TASK →
Because the pictures are not wanted, reproduce the rest of the records below exactly as they stand.

RECORDS TO PROCESS →
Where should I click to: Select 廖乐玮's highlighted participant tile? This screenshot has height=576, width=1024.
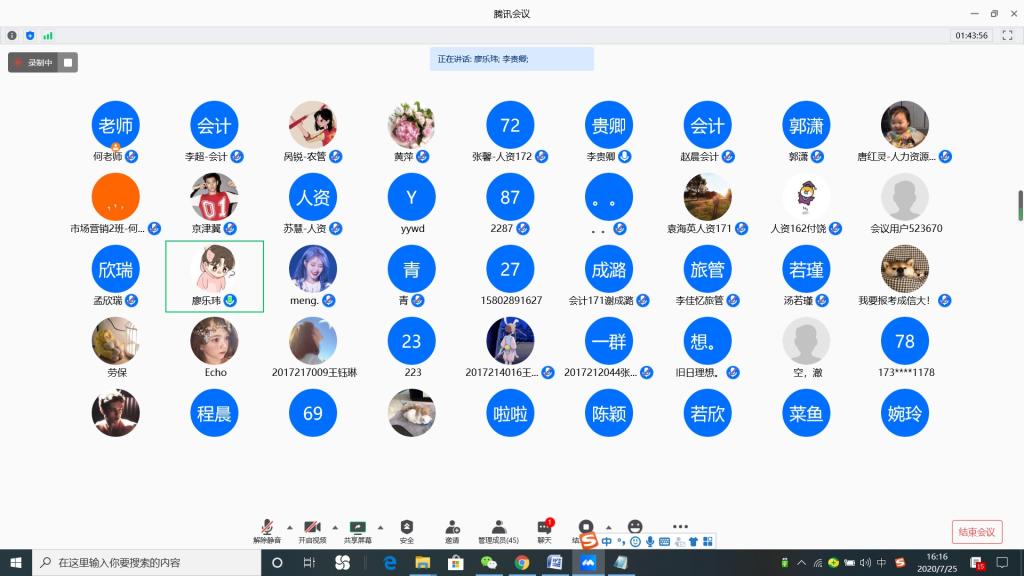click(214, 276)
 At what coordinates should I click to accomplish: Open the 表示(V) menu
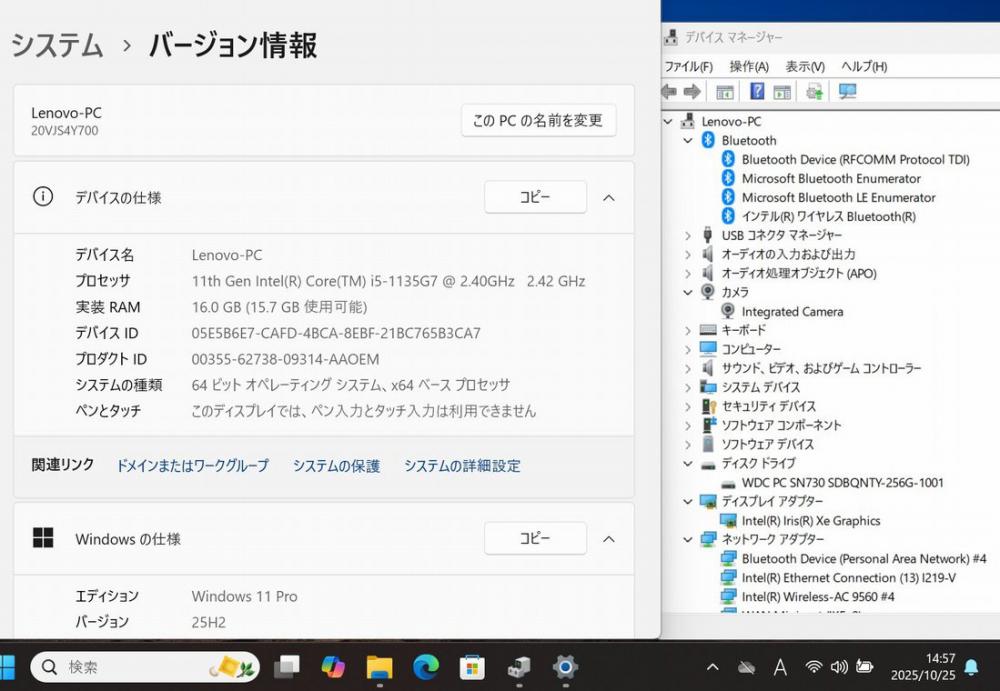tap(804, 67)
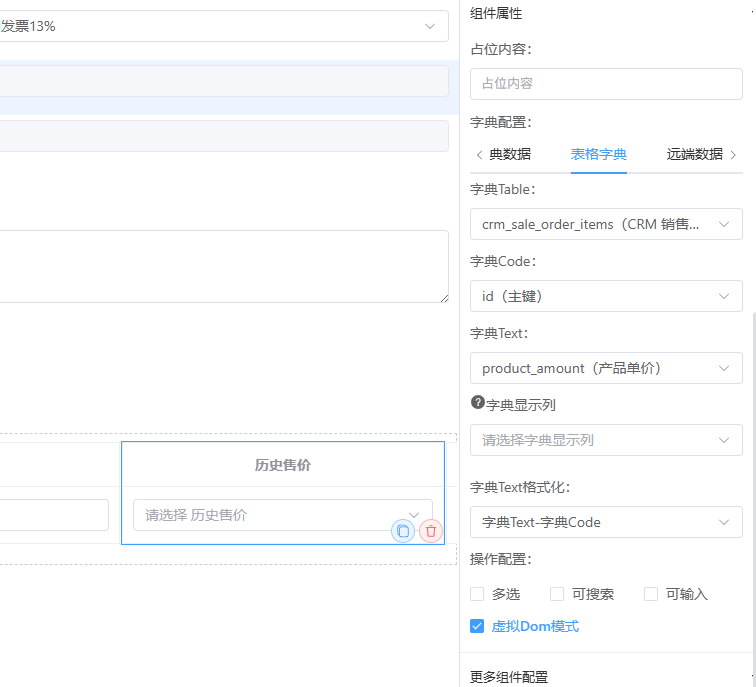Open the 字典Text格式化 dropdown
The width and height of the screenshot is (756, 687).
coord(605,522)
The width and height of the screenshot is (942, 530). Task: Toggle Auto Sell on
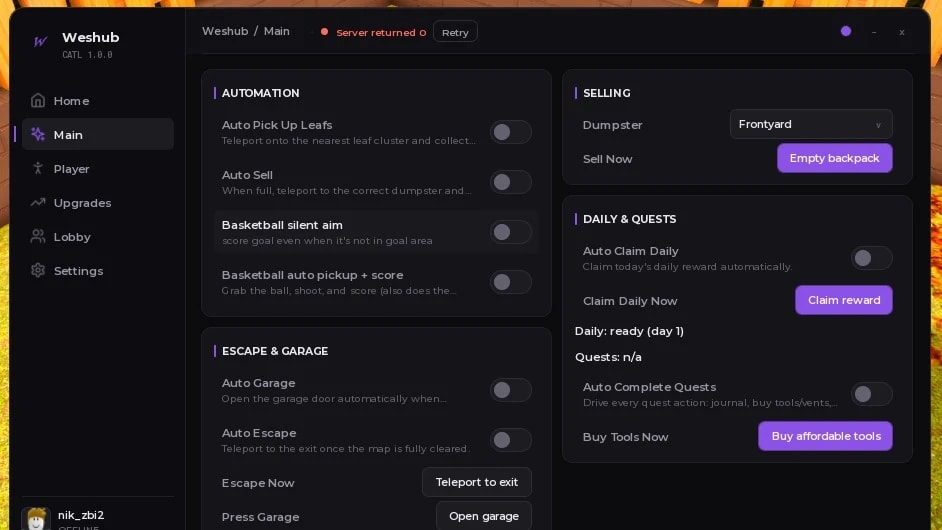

RESULT →
Where should I click to: Select 廖乐玮's highlighted participant tile? This screenshot has height=576, width=1024.
click(214, 276)
 At what coordinates should I click to accomplish: Open the 表示(V) menu
tap(804, 67)
Open the 字典Text格式化 dropdown
The width and height of the screenshot is (756, 687).
coord(605,522)
The width and height of the screenshot is (942, 530). Task: Toggle Auto Sell on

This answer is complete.